Hiring tends to lag even during an economic recovery. But if you wait too long to build your hiring pipeline, your business performance may be what’s lagging.

Con: Keep Your Wallet in Your Pocket


As the managing director of a business brokerage firm in Chicago, I, along with my brokers, have the opportunity to review the financials of hundreds of small to midsize businesses every year.

Over the past six months, small business revenues have stabilized and cash flows are strengthening. Yet most small businesses have a very long way to go before they recover the significant ground they’ve lost in recent years.

The owners of these businesses are still making a fraction of what they once earned. To these owners, the very idea of hiring talent for talent’s sake is simply absurd.

Technology, banking, and multinational companies are sitting on record levels of cash. They may have the luxury of gearing up staffing levels for anticipated future revenue and profit growth. But that is a luxury most companies cannot afford.

I am optimistic about the future. My business is booming. Cash is coming off the sidelines to buy all types of small businesses. I’m glad that people are making investments again. Yet I urge caution.

We Americans spent the better part of the past decade buying homes we could not afford and racking up credit-card debts we would never repay. Collectively, we were betting on an ever-strengthening economy. We were wrong.

Does it make sense to suggest that we hire people we do not need? Do we really want to make the same bet all over again? Do we ignore rising health-care and fuel prices?

A wise man once told me that having common sense is anything but common. For average business owners, hiring great people they cannot afford just because they are available defies common sense.

Opinions and conclusions expressed in the Bloomberg BusinessWeek Debate Room do not necessarily reflect the views of Bloomberg BusinessWeek,, or Bloomberg LP.

Reader Comments

Bill R in Oakland

I don't think Dan and Daniel are debating the same issue here. Of course companies shouldn't hire people they don't need, as Daniel points out. But Dan correctly observes that there is a shortage of available talent especially in the industries he cites, and people have become more risk-averse, making it difficult to pry them loose from their "secure" jobs. This is 2000 all over again.

The U.S. has a skills gap problem, not an unemployment problem.

Paul S

If your business supports the hire, even with a downturn, of course start hiring now. The top talent will either be surgically removed from other top companies or the top talent from the unemployed will always be hired first.

By keeping your wallet in your pocket, you will need all of that cash plus more to attract the people who will impact your business. The top performers normally have to be "courted" and will require a premium.

What organizations need to do on a continuous basis is build their talent pool. Talk to the prospective candidates now and determine interests, fit, ideal role, etc., so when the business can truly support the hire, you know exactly where to go. However, stay in touch with these future hires on a continuous basis.

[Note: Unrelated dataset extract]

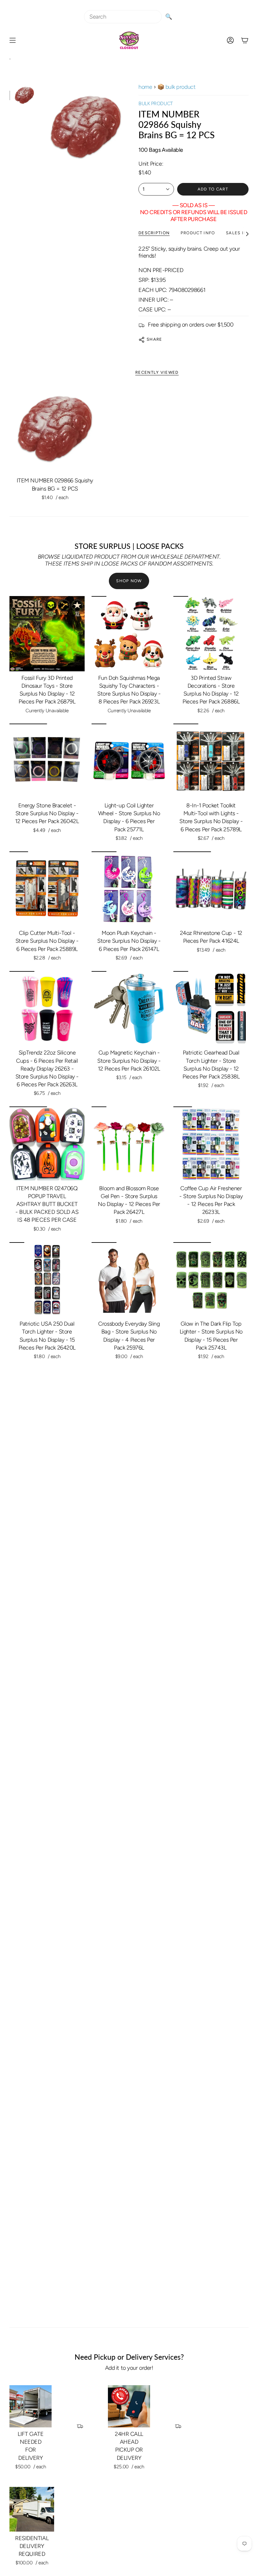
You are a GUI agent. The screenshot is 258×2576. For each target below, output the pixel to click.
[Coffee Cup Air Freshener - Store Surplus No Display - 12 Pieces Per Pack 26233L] (211, 1144)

The talent war has already started in tech. With the number IT graduates down substantially from the dot-com era, IT companies are finding it harder to get people. Bidding wars are the norm for high GPA grads of elite tech schools. One of my sons decided that he wanted to go back into the corporate world in IT, after working on his own for the last two year following a layoff from a start up. With three weeks, he had two offers in hand to work remotely. Two years ago, he couldn't get an interview. People with outdated skills, or backgrounds in industries like banking, finance, and housing will have a tough time. Employers there can wait.

The MaD HaCkER

The best reason not to hire is that the goverment is so desperate for you to. As soon as you start hiring you will be looking at a new and more punishing tax structure.